** Opening RECORD EXCERPTS block **
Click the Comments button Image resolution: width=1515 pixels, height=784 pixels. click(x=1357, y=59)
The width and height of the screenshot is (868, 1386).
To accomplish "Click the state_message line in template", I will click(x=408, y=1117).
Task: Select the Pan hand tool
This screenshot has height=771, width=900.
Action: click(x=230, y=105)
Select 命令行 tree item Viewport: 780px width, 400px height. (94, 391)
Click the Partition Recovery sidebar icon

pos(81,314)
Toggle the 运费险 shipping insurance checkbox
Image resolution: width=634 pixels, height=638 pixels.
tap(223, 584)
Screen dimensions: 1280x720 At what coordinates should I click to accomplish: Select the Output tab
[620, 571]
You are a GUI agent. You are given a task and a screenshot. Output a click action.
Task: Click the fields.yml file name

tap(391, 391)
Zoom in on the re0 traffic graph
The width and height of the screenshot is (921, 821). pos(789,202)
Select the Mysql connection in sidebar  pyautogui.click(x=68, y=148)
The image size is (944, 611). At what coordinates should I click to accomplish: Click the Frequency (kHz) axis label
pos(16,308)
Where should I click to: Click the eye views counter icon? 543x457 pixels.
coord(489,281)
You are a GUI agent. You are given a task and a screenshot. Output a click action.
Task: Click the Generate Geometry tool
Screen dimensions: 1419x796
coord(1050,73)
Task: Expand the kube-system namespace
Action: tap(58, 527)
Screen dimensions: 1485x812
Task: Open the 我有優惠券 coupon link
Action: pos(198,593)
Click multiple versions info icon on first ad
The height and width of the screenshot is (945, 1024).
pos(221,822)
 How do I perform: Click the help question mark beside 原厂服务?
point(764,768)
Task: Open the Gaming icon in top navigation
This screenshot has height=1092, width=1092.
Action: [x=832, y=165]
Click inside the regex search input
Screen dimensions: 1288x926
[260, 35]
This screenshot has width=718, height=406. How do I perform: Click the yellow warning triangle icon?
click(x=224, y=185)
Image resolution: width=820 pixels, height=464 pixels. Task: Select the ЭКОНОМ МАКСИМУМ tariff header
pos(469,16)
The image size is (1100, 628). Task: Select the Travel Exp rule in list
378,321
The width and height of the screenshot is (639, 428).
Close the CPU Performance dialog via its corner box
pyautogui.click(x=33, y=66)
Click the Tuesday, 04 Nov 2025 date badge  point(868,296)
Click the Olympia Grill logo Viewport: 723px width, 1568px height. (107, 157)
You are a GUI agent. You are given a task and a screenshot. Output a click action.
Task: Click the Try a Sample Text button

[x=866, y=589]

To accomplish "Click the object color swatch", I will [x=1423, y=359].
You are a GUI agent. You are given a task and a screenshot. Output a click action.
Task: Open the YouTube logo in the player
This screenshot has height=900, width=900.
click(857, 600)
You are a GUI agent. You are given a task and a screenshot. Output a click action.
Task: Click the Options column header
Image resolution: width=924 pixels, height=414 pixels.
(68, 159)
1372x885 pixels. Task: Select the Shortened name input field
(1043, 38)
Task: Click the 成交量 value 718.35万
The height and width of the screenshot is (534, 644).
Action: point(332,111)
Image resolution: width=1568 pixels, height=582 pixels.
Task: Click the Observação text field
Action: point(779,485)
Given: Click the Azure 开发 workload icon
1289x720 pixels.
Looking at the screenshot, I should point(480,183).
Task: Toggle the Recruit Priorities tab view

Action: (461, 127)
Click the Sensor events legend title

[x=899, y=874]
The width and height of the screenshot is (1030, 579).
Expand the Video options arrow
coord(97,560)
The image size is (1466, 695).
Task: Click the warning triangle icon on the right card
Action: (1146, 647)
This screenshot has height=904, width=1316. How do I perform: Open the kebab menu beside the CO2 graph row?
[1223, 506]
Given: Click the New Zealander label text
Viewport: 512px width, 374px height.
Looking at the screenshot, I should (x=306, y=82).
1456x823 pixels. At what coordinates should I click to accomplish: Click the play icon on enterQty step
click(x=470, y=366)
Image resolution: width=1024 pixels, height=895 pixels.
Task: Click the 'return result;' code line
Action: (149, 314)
** Closing RECORD EXCERPTS block **
WHAT IS REQUIRED: Scan the data above for the string "will" and copy each line where it appears.

RESPONSE BOX:
To accomplish "Click the state_message line in template", I will click(x=408, y=1117).
To accomplish "Click the object color swatch", I will [x=1423, y=359].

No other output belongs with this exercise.